Directions:
Please list each line in the rows below that contains the word "size", copying every such line in full.

Input for this task:
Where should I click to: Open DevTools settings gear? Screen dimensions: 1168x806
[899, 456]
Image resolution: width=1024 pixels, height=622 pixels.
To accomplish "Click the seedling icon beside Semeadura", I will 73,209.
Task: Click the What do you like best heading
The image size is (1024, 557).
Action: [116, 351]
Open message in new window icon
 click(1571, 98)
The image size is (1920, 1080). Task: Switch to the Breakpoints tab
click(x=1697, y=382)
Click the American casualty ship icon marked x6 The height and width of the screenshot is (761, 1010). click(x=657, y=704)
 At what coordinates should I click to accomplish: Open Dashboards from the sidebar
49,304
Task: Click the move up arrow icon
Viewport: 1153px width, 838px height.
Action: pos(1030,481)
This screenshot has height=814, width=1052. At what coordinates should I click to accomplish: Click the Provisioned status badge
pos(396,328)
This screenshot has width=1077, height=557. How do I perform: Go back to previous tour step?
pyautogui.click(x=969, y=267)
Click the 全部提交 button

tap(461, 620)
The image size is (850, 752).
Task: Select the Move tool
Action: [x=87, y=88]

Response:
The image size is (1024, 557).
The image size is (1920, 1080). Task: Switch to the Breakpoints tab
The image size is (850, 752).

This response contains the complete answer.